When the Nazi Party came to power, Müller was declared one of their enemies. On 22 November 1933 the Gestapo arrested him. He spent three years in a penitentiary and was held until 1939 at Sachsenhausen. From June 1939 by August 1944 he found accommodation in the Offenbacher leather industry as an employee. In August 1944, he was again arrested for resisting the Nazis and imprisoned at Dachau.

==Post-war years==
Although detention in the concentration camps had weakened Müller's health, he eagerly assisted in the reconstruction of Germany. In October 1945 he became a minister for work and welfare under Prime Minister Karl Geiler, but was replaced in 1947.

Müller concentrated on party work. In 1948, he again became a regional chairman of the KPD. In 1949 he was laid off, but remained part of the party executive committee of the KPD.

From 1949–1953 Müller belonged to the German Bundestag. He was briefly arrested in 1953. Since that time he worked as one of the presidents and as a Secretary-General of the anti-fascist Vereinigung der Verfolgten des Naziregimes (VVN).

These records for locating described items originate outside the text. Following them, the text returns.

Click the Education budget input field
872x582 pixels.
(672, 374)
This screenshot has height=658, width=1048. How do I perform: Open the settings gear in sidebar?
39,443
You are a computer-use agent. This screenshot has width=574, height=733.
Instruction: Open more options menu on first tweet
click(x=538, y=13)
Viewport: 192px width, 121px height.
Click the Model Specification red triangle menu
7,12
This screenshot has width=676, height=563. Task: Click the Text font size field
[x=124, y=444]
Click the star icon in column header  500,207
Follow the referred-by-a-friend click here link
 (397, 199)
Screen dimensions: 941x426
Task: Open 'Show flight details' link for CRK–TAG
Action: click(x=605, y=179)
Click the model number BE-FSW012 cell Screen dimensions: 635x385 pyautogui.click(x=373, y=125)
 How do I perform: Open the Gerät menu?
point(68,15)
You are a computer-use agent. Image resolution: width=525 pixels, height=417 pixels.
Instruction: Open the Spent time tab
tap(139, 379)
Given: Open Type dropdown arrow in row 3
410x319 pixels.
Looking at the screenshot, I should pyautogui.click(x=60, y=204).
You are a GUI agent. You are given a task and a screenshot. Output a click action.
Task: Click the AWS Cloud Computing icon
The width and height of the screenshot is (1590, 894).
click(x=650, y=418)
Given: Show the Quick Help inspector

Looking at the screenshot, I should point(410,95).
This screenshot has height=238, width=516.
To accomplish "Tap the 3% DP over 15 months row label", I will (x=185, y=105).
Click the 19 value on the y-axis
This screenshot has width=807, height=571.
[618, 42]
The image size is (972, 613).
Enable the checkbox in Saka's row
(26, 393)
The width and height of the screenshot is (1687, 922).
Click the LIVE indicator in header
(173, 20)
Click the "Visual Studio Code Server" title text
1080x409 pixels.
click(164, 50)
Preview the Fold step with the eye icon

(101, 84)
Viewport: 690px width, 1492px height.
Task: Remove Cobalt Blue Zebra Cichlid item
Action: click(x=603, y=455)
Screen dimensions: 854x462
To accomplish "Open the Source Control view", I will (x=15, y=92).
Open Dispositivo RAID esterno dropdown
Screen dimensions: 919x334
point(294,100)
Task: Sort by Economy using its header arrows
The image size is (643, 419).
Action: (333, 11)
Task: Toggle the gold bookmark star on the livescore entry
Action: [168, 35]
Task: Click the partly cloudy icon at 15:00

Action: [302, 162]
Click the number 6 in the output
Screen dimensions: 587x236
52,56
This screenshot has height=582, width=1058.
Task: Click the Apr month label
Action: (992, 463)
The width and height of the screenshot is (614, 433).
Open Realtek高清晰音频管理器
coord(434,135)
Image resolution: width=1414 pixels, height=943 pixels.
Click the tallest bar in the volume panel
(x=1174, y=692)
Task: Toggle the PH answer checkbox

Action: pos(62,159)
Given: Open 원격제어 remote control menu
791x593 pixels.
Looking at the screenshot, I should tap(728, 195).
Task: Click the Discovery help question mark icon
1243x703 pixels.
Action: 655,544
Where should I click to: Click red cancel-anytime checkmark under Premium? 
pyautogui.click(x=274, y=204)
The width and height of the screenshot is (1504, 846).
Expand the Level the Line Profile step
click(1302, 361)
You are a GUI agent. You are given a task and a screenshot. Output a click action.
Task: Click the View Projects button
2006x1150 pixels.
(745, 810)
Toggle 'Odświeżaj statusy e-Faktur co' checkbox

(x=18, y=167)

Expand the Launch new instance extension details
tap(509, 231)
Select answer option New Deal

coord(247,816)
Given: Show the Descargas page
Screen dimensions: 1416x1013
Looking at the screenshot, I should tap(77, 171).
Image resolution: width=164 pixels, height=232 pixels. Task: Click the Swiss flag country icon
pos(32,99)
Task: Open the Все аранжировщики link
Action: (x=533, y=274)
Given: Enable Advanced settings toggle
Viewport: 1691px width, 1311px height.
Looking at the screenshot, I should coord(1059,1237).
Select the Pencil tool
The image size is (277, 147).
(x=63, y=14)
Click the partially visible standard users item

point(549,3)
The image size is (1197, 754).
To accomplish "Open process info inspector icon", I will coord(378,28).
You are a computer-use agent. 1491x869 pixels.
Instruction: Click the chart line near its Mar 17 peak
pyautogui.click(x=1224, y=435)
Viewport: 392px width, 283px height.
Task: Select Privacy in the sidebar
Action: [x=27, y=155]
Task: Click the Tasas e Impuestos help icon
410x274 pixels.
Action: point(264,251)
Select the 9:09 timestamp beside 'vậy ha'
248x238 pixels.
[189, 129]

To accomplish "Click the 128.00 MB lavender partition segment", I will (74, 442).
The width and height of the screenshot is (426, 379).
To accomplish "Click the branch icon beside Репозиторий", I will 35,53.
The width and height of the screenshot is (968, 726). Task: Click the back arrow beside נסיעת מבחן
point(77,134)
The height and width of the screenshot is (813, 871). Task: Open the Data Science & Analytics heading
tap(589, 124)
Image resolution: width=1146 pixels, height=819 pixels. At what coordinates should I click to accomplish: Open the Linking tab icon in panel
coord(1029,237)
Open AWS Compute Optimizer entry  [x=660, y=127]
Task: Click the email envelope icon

Müller was a developer of the Hesse constitution, which carries his signature. Articles 41 and 42 plan the transfer of the large-scale industry in common property. Lockout was forbidden by the constitution.

After repeated consultations with trade unions, a works council law was created, in which participation in equal numbers was fully embodied. The Hessian constitution was used as a model by other states.